┌────────

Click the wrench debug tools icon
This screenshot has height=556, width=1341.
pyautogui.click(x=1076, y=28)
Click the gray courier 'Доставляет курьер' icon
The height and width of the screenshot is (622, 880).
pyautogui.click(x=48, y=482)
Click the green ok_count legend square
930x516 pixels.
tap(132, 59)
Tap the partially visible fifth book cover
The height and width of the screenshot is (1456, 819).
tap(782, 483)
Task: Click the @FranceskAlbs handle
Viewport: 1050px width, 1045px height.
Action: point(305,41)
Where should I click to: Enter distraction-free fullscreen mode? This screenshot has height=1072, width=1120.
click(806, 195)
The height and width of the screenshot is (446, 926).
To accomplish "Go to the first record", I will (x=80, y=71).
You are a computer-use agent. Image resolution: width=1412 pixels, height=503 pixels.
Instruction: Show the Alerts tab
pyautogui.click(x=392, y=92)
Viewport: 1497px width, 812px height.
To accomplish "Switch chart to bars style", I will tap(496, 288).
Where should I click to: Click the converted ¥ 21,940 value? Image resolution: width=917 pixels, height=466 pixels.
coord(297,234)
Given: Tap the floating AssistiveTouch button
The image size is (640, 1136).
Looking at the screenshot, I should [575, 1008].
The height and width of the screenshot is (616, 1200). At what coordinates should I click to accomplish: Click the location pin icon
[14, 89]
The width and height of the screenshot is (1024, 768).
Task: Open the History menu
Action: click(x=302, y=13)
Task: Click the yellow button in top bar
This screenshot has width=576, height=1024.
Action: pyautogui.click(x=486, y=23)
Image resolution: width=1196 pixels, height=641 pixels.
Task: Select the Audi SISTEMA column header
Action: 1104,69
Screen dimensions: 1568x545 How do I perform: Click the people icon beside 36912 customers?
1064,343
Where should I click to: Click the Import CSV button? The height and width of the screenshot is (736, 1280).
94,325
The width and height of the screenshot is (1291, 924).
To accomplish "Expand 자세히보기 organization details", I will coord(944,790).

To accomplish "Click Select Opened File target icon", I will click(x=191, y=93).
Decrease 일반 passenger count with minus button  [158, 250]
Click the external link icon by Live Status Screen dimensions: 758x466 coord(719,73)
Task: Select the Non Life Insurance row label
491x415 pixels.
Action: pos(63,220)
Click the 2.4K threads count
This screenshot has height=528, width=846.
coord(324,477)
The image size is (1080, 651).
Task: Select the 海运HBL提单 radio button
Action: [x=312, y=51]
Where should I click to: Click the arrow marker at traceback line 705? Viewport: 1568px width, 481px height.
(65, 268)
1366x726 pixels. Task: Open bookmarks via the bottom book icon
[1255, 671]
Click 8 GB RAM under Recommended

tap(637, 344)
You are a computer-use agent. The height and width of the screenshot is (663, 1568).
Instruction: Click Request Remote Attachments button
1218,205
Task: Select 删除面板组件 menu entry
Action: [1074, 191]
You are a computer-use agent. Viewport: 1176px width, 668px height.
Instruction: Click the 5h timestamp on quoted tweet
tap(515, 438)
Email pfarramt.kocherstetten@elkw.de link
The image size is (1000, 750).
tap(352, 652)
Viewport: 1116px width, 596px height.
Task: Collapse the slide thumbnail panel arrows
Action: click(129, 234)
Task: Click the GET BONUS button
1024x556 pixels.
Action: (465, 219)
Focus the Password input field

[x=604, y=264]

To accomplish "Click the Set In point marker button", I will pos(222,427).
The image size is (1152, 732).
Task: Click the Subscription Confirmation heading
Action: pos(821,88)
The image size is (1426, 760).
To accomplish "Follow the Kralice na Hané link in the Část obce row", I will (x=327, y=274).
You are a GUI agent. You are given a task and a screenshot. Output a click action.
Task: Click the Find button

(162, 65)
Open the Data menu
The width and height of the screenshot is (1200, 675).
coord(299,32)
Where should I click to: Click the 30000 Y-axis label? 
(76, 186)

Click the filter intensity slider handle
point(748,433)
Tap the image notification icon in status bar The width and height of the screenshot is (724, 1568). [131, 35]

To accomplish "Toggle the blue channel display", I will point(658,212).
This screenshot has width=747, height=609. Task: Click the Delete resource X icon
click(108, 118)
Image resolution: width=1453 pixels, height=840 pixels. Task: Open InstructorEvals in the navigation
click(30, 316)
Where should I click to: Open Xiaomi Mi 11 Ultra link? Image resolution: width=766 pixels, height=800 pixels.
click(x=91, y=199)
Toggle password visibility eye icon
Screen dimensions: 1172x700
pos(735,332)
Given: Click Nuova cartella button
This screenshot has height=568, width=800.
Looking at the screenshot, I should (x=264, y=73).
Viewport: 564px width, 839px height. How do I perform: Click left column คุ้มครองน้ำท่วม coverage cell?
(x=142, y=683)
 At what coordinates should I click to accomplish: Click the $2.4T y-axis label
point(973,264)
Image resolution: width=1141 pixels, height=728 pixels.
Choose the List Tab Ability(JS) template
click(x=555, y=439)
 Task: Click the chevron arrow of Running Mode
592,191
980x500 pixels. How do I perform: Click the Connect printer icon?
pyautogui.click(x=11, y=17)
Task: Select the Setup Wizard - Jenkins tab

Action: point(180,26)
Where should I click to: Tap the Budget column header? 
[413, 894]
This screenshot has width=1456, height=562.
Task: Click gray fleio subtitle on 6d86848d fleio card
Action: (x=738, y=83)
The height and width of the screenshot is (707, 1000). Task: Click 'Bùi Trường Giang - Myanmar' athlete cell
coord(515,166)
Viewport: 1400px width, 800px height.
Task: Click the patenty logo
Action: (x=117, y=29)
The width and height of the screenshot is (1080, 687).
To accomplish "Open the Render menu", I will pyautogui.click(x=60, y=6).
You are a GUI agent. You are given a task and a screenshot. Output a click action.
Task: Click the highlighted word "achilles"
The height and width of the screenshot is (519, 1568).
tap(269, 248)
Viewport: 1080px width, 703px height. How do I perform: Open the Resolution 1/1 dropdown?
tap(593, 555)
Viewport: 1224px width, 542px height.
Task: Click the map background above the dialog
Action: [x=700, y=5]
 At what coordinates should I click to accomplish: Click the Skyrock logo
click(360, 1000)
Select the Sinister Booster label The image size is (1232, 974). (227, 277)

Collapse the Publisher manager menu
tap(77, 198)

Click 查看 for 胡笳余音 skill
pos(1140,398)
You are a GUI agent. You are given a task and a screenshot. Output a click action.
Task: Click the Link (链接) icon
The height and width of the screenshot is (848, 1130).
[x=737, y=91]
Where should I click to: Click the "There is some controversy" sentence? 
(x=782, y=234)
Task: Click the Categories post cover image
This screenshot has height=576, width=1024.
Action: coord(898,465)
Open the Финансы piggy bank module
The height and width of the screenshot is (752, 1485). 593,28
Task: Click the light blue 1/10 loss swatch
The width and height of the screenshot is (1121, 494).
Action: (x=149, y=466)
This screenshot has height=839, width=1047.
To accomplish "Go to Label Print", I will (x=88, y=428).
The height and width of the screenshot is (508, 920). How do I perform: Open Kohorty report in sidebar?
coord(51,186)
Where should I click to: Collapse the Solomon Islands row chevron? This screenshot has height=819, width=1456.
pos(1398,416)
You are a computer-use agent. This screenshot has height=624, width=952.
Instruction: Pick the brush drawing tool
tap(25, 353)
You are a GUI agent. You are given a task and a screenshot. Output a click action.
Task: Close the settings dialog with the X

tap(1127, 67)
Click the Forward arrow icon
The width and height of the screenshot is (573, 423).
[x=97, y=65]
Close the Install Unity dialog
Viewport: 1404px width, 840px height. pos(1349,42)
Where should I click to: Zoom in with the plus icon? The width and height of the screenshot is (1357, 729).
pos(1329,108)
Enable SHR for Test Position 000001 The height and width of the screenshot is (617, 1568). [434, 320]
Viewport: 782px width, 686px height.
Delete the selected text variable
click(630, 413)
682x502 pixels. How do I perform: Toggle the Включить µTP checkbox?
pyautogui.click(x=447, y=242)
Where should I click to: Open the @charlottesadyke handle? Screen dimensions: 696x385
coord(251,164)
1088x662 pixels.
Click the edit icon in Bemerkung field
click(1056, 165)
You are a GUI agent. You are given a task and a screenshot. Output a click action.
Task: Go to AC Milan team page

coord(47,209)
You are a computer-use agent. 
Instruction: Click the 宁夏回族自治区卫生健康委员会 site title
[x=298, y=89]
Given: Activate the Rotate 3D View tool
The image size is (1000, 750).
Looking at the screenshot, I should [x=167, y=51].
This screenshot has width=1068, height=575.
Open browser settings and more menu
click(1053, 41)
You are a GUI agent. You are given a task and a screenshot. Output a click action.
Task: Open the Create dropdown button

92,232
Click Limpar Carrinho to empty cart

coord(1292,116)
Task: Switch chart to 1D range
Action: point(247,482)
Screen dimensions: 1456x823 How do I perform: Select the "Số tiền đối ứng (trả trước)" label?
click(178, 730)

└────────

TRY IT
Please repeat each line from the one with "Where should I click to: Collapse" through the last line of the data above, and add nothing.

TASK ANSWER
Where should I click to: Collapse the Solomon Islands row chevron? This screenshot has height=819, width=1456.
pos(1398,416)
You are a computer-use agent. This screenshot has height=624, width=952.
Instruction: Pick the brush drawing tool
tap(25, 353)
You are a GUI agent. You are given a task and a screenshot. Output a click action.
Task: Close the settings dialog with the X

tap(1127, 67)
Click the Forward arrow icon
The width and height of the screenshot is (573, 423).
[x=97, y=65]
Close the Install Unity dialog
Viewport: 1404px width, 840px height. pos(1349,42)
Where should I click to: Zoom in with the plus icon? The width and height of the screenshot is (1357, 729).
pos(1329,108)
Enable SHR for Test Position 000001 The height and width of the screenshot is (617, 1568). [434, 320]
Viewport: 782px width, 686px height.
Delete the selected text variable
click(630, 413)
682x502 pixels. How do I perform: Toggle the Включить µTP checkbox?
pyautogui.click(x=447, y=242)
Where should I click to: Open the @charlottesadyke handle? Screen dimensions: 696x385
coord(251,164)
1088x662 pixels.
Click the edit icon in Bemerkung field
click(1056, 165)
You are a GUI agent. You are given a task and a screenshot. Output a click action.
Task: Go to AC Milan team page

coord(47,209)
You are a computer-use agent. 
Instruction: Click the 宁夏回族自治区卫生健康委员会 site title
[x=298, y=89]
Given: Activate the Rotate 3D View tool
The image size is (1000, 750).
Looking at the screenshot, I should [x=167, y=51].
This screenshot has width=1068, height=575.
Open browser settings and more menu
click(1053, 41)
You are a GUI agent. You are given a task and a screenshot. Output a click action.
Task: Open the Create dropdown button

92,232
Click Limpar Carrinho to empty cart

coord(1292,116)
Task: Switch chart to 1D range
Action: point(247,482)
Screen dimensions: 1456x823 How do I perform: Select the "Số tiền đối ứng (trả trước)" label?
click(178, 730)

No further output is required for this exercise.